3The role of nonprofits

Nonprofit organizations like the Pew Charitable Trusts have helped shape what Michael Schudson, a University of California sociologist, calls the first genuine social reform movement in the history of American journalism. Civic journalism holds that the press should help citizens to participate effectively in public life. With Pew's financial support, reporters have been spending more time listening to everyday people, convening focus groups, organizing public gatherings, and consciously shaping news coverage to serve ordinary citizens rather than elites.

"Civic Lessons," a report Pew issued this spring, found that citizens in four cities where news organizations engaged in civic journalism projects "were thinking more about politics, had a better idea about problems important in their areas, and wanted to be more involved in making their city a better place to live."

Separately, the Public Broadcasting Service is seeking to create, through its "Democracy Project," a "laboratory for inventing the news of the future." Ellen Hume, the project's director, says that the goal is to explore the grassroots implications of government policies and focus on "solutions instead of just talking about the latest outrage." The American News Service, operated by the nonprofit Center for Living Democracy, already provides a rich archive of news stories that focus on ways in which citizens are taking more direct responsibility for how their communities function.

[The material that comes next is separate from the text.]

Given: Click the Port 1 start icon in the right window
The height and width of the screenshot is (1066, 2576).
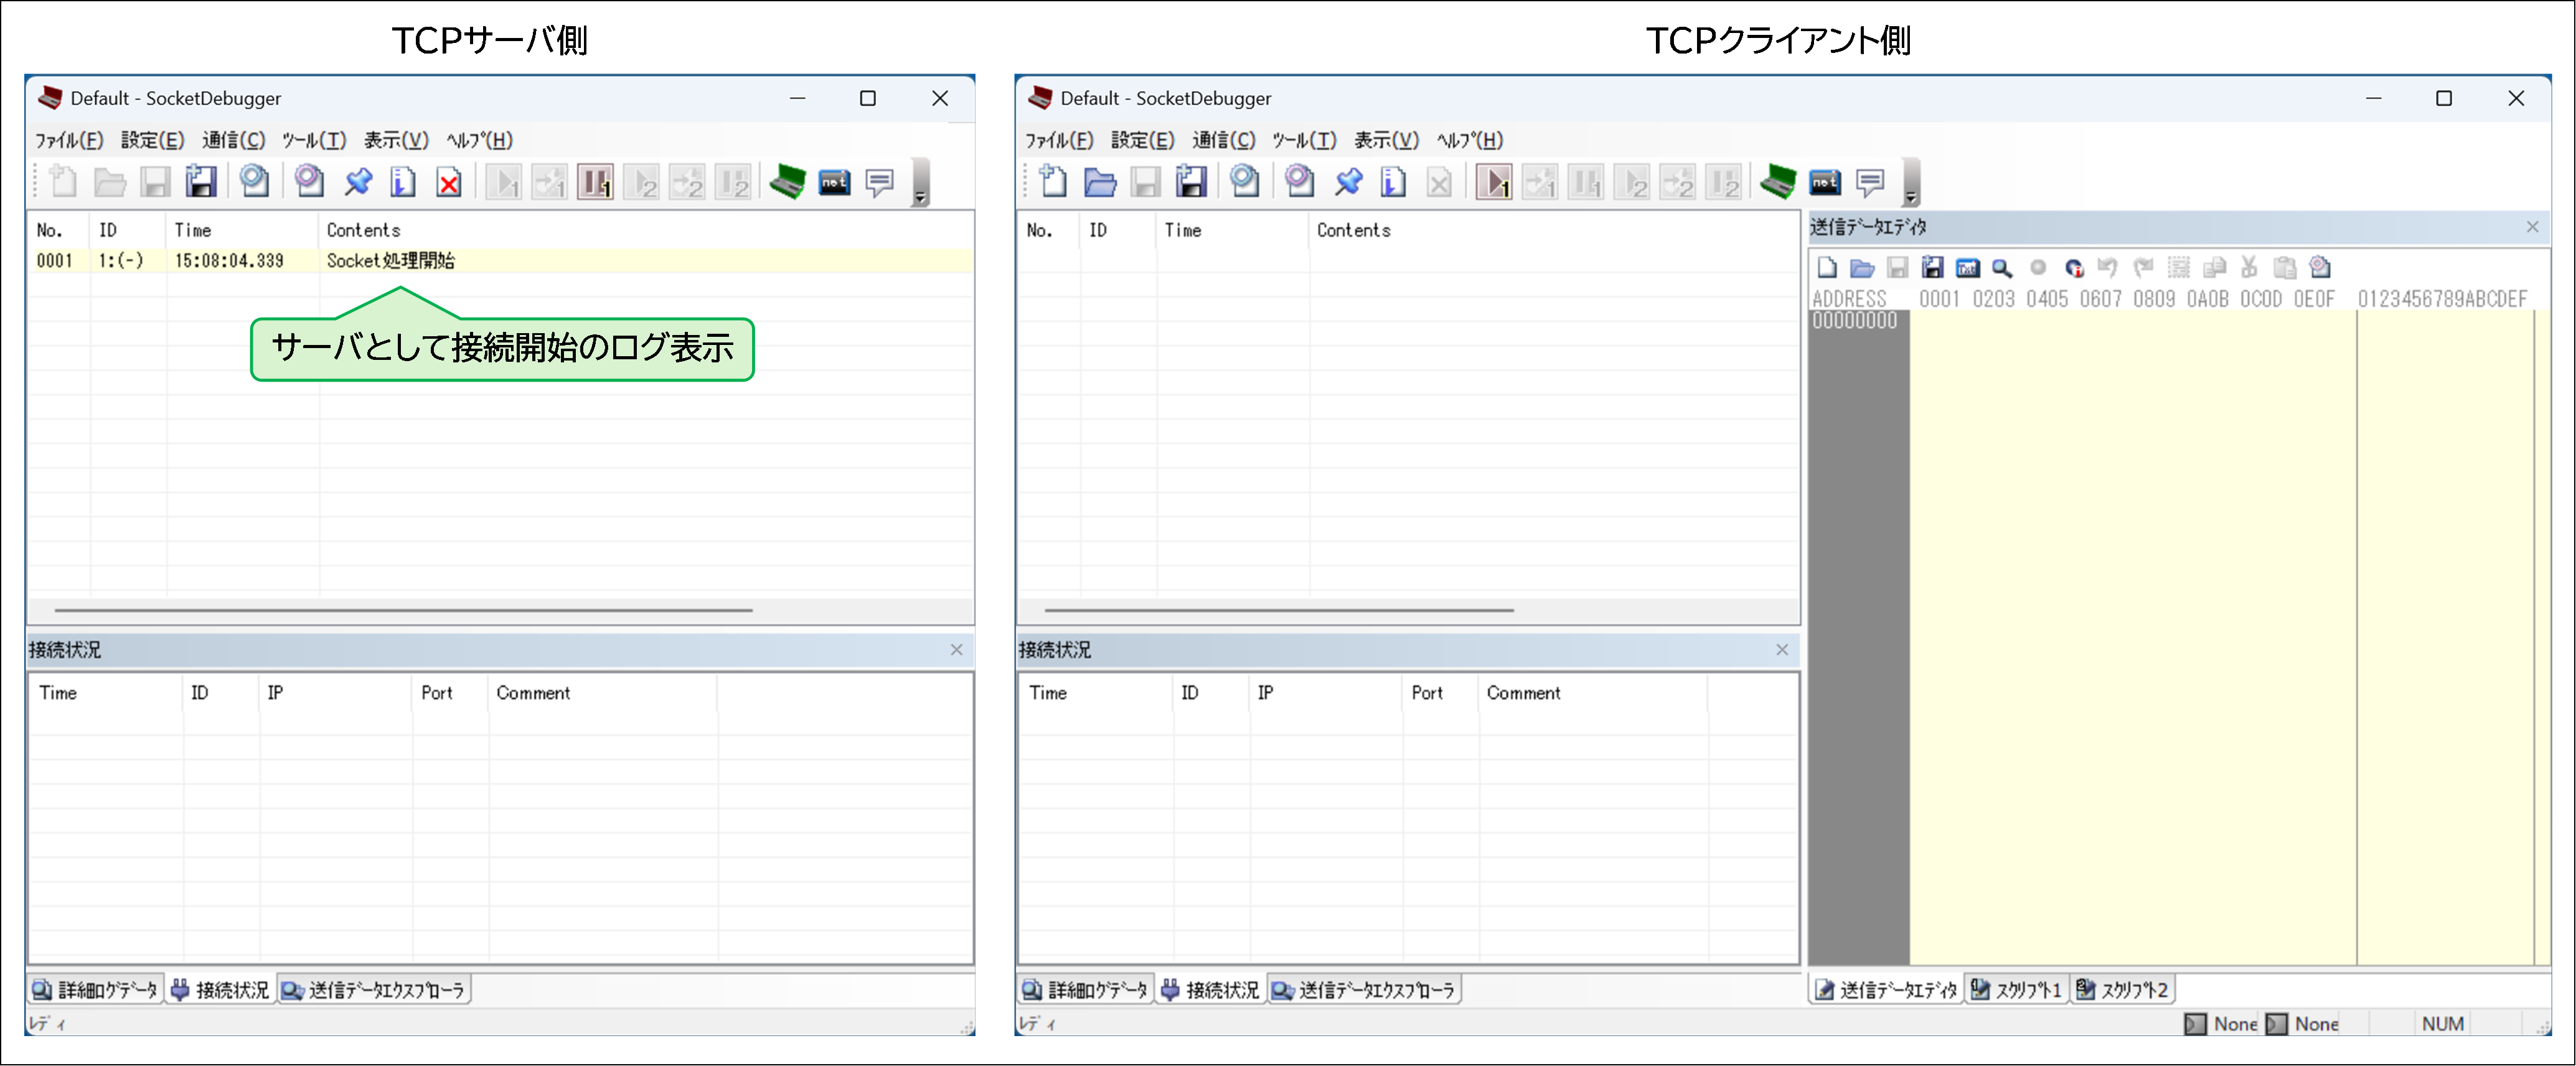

4Nontraditional publishers

By reducing publishing costs, computer-based communications are enabling numerous organizations that have not traditionally served as publishers to offer high-quality information about public affairs. The American Reporter, for instance, is a cooperative of journalists seeking to operate free of the constraints imposed by the commercial interests that own most news organizations.

Town Hall elegantly presents the world view of leading conservative think tanks. The American Prospect's Economic Policy Network does the same thing for generally left-of-center groups. With HandsNet, social-service professionals use the electronic billboard approach to exchange information. And the Journal of Criminal Justice and Popular Culture, a thoughtful exploration of crime and society by scholars at the State University of New York, illustrates how academics are shedding light on issues that often generate mostly heat on the 11 o'clock news.

5Nurturing community

As the mass audience for news scatters among numerous information providers, however, traditional news organizations are in perhaps the best position to pull disparate segments of society together.

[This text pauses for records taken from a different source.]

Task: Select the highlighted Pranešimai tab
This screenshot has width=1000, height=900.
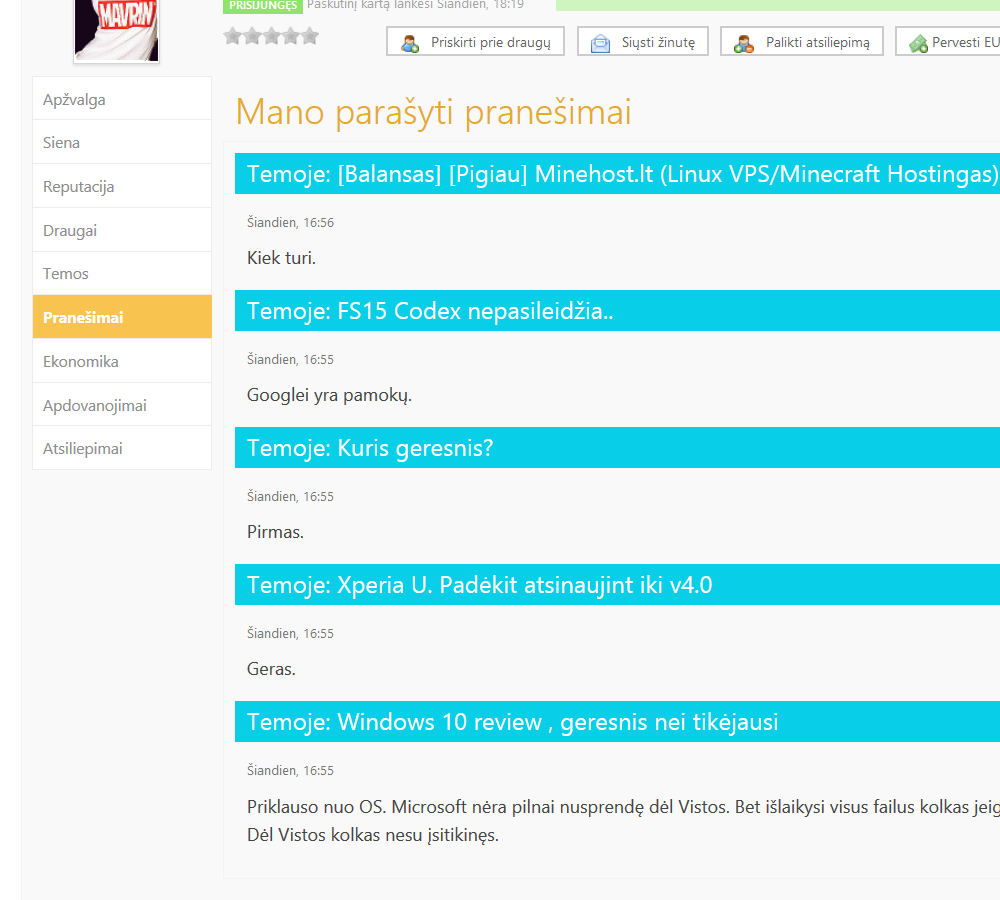Action: (122, 317)
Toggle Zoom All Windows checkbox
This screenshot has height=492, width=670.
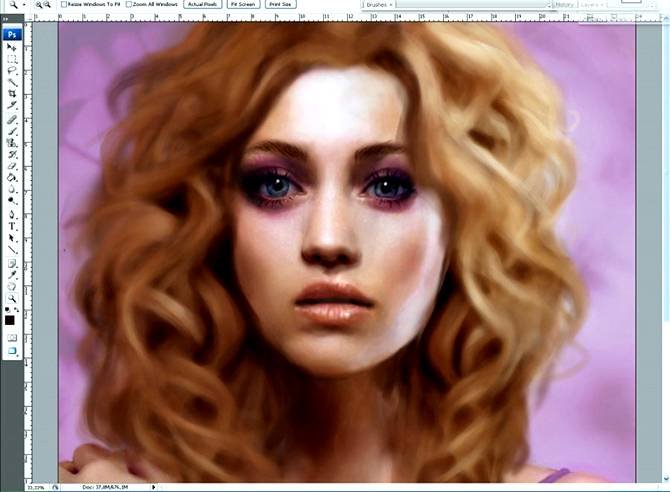coord(129,5)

The Spokesman-Review in Spokane, Wash., has been trying for some time to build bridges between members of a scattering community. Recently, while preparing a series on people who have dropped out of mainstream society, reporters noted that many people no longer read the paper but do participate in online meetings. So the paper informed its readers how they could go online to rebuild connections. The paper also has sought to present some of its findings on talk-radio shows to reach another part of its vanishing audience.

Such efforts demonstrate that digital technologies alone will not automatically create the kind of public spaces we will need for our communities and democratic traditions to thrive. "Technology is not enough," writes Wichita Eagle editor Davis "Buzz" Merritt, himself a skeptic about the supposed wonders of the digital age. "Journalism in the electronic future will, even more than now, need to be capable of creating publics, finding and defining shared relevance, and creating an agora."

Ellen Hume"New technologies are accelerating a shift of power away from traditional voices of authority in journalism and politics. Both institutions are uneasy, for good reason: their roles are being challenged by new competitors, and their audiences are restless."